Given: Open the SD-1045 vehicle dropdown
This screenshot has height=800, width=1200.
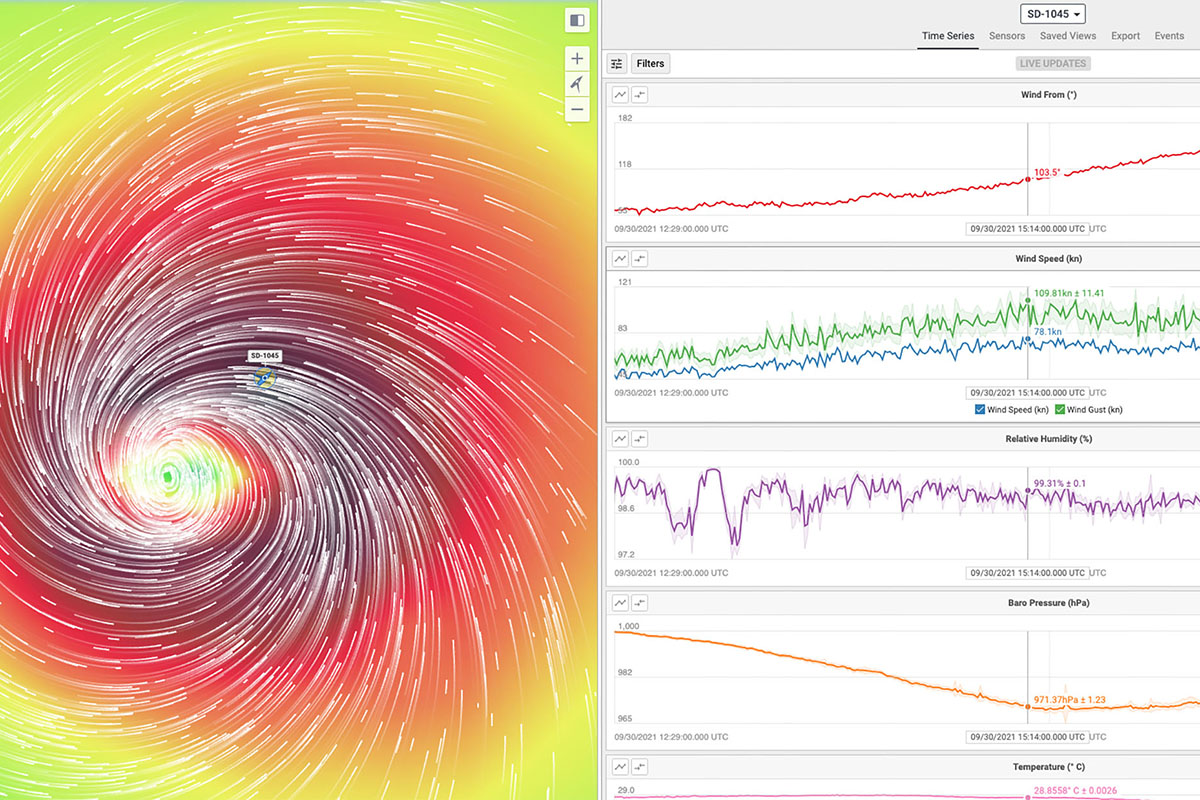Looking at the screenshot, I should point(1052,13).
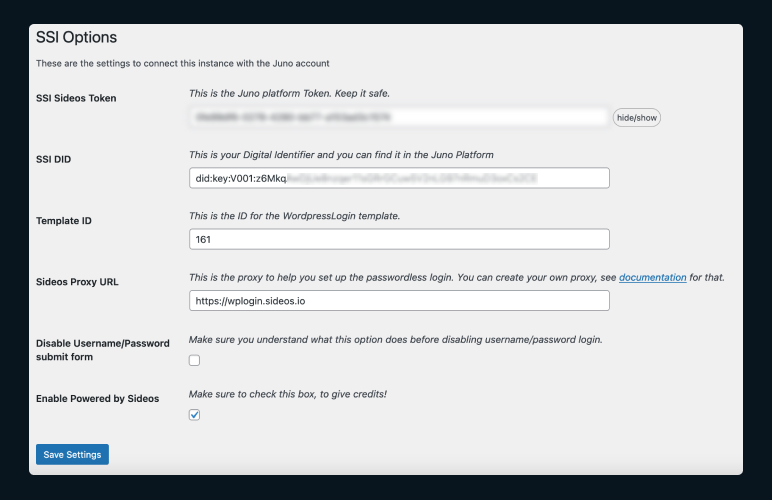Click the Sideos Proxy URL label
Screen dimensions: 772x500
(77, 282)
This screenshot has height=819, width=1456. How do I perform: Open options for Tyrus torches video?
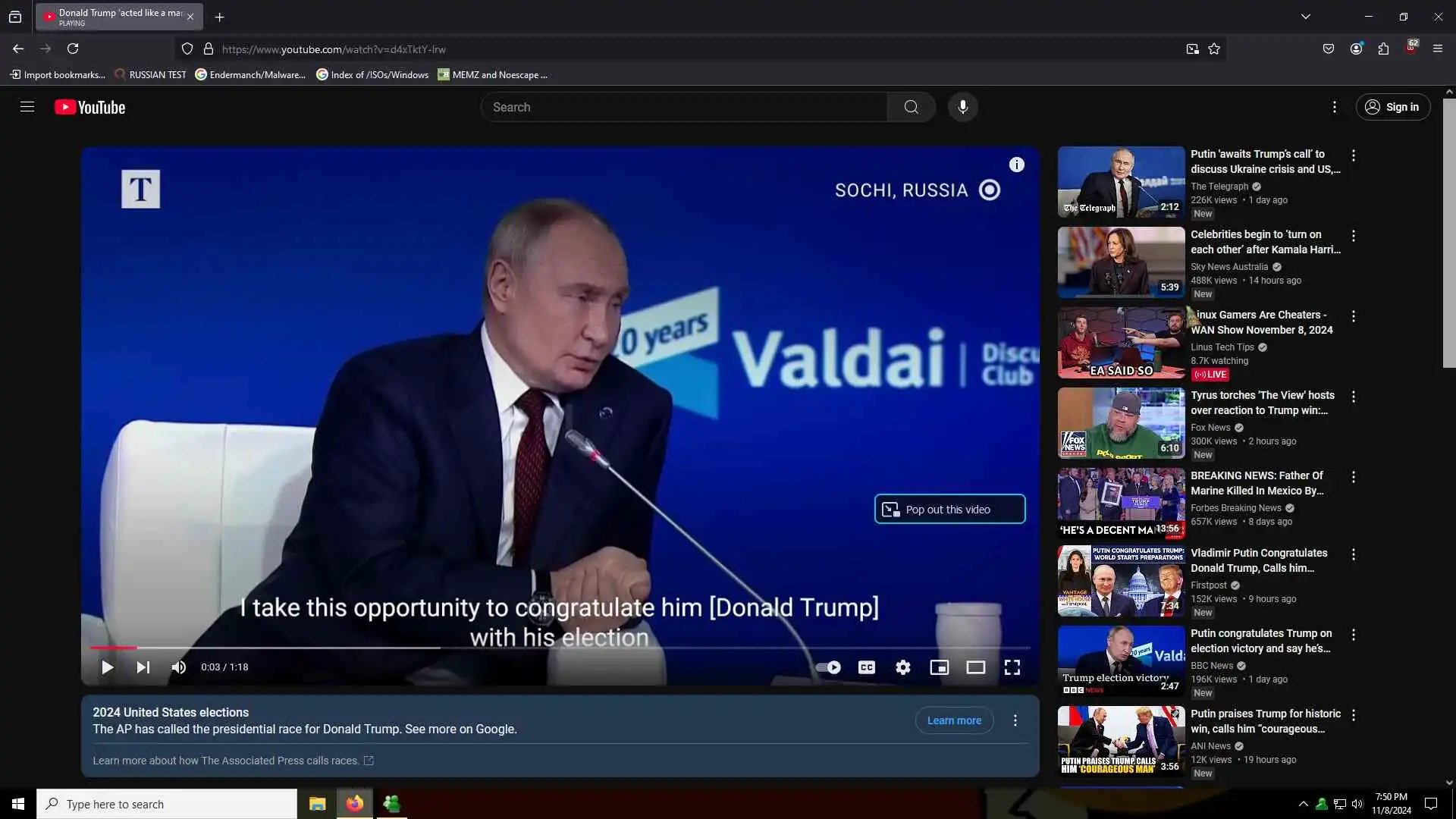(x=1353, y=397)
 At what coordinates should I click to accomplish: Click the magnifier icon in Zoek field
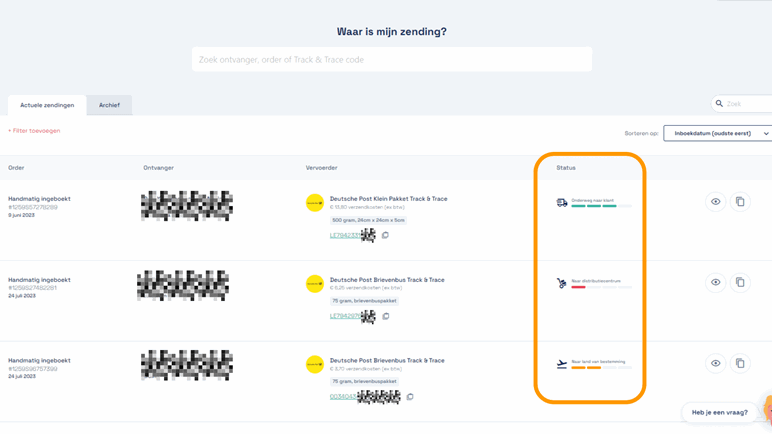pos(719,104)
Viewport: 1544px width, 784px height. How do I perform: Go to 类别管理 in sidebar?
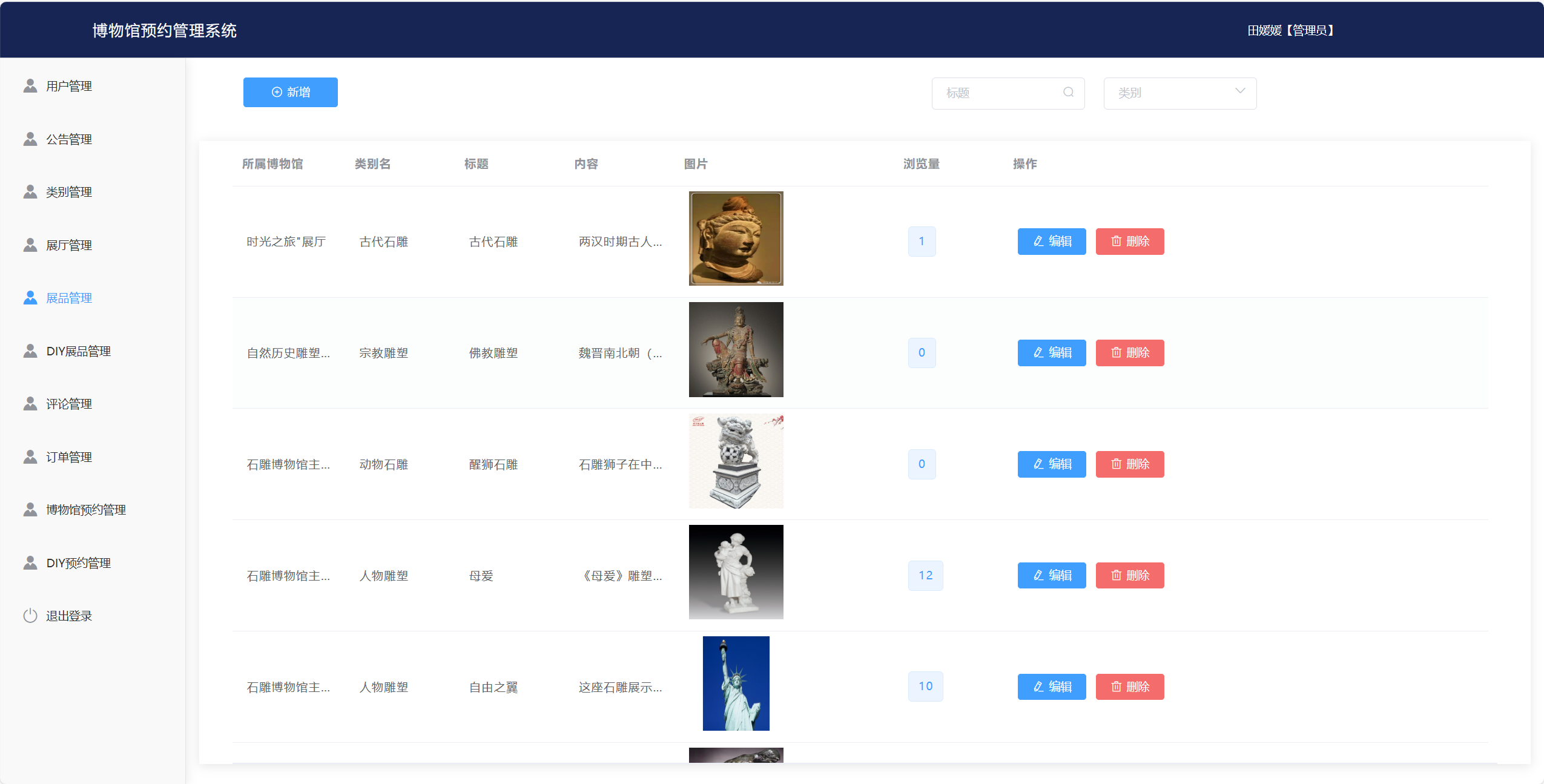pyautogui.click(x=69, y=192)
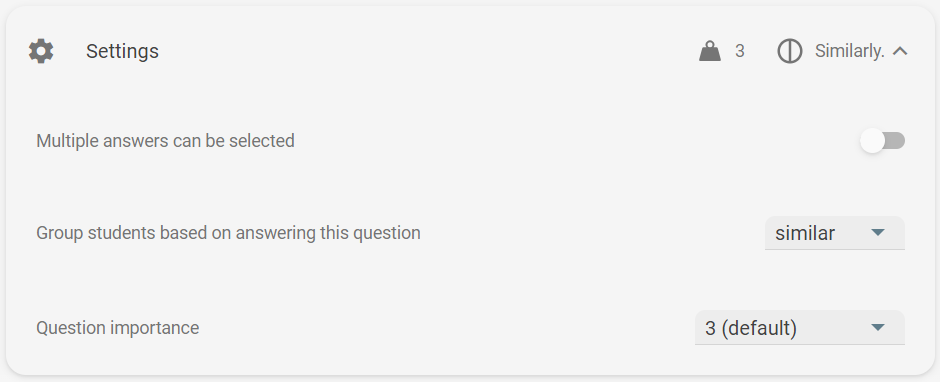Click the importance value 3 beside weight icon
Image resolution: width=940 pixels, height=382 pixels.
pos(740,52)
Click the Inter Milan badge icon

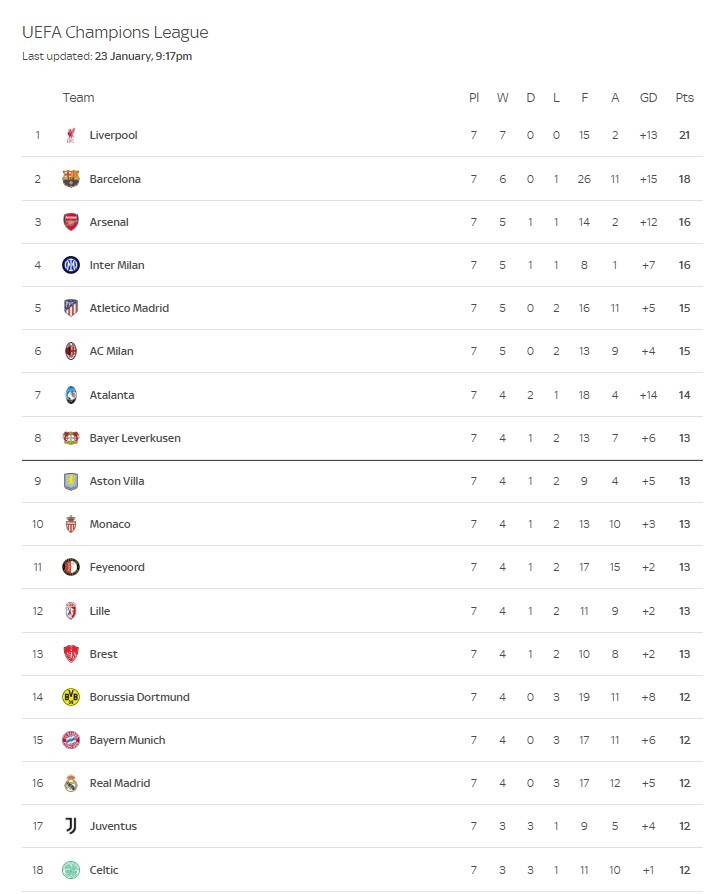[x=71, y=265]
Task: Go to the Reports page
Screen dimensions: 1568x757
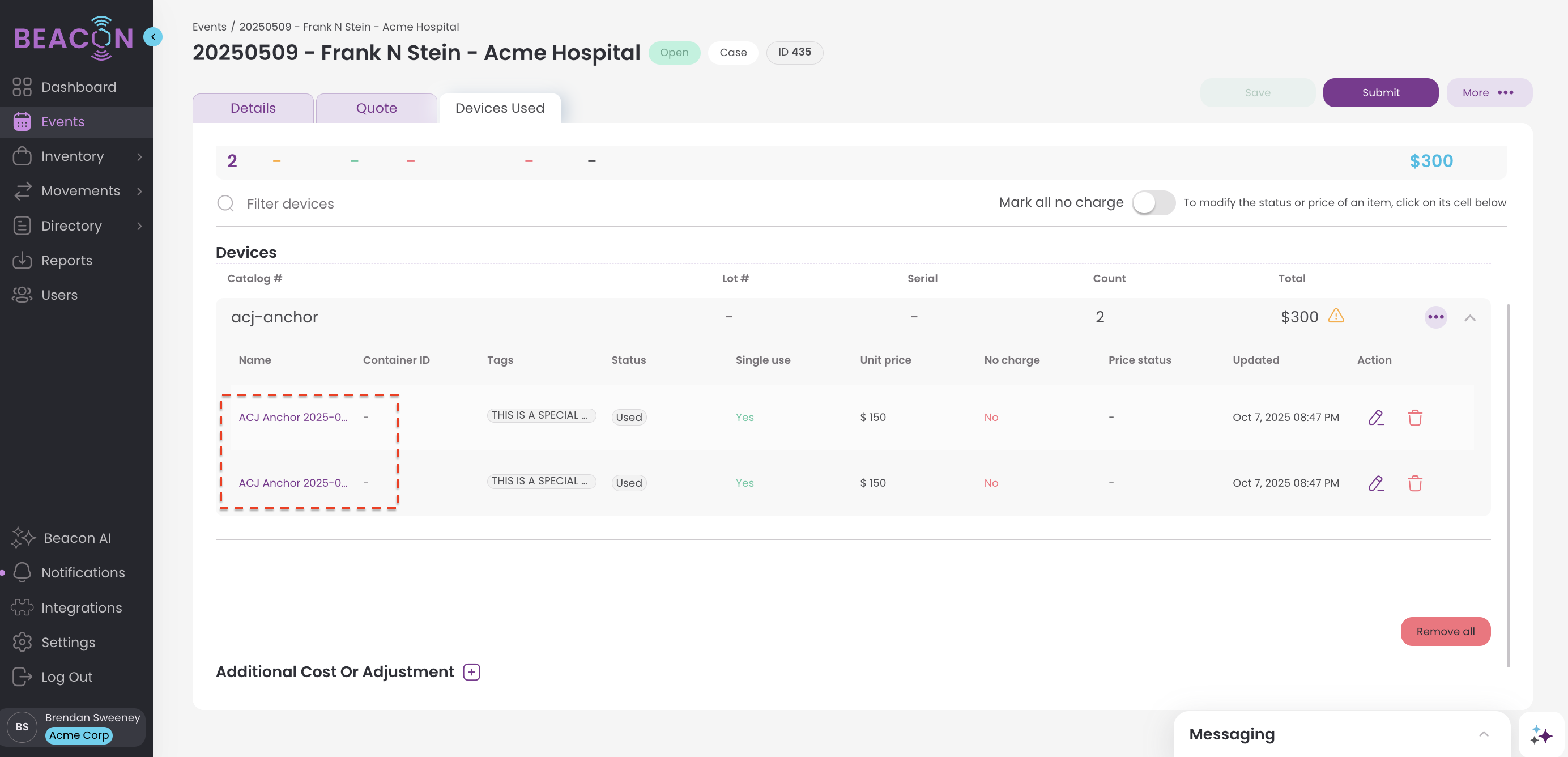Action: click(66, 260)
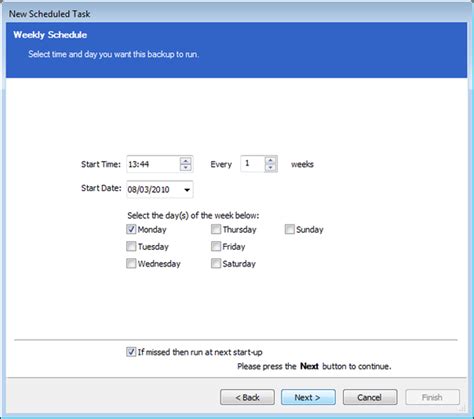
Task: Click the greyed-out Finish button
Action: [x=432, y=397]
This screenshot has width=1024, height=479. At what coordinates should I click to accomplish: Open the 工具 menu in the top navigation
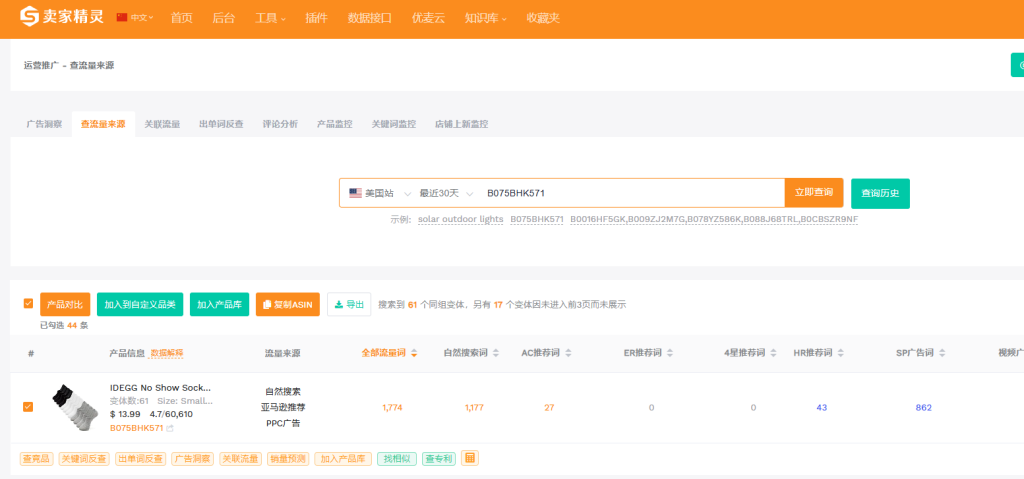coord(270,18)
▬▬▬
**WRITTEN PROBLEM:** Show each line of the entries above that contains the string "what".

**RESPONSE TO THIS EXERCISE:**
 At what coordinates should I click to accomplish: Click the magnifier icon in Zoek field
This screenshot has width=1024, height=479. At what coordinates should I click to accomplish: Open the 工具 menu in the top navigation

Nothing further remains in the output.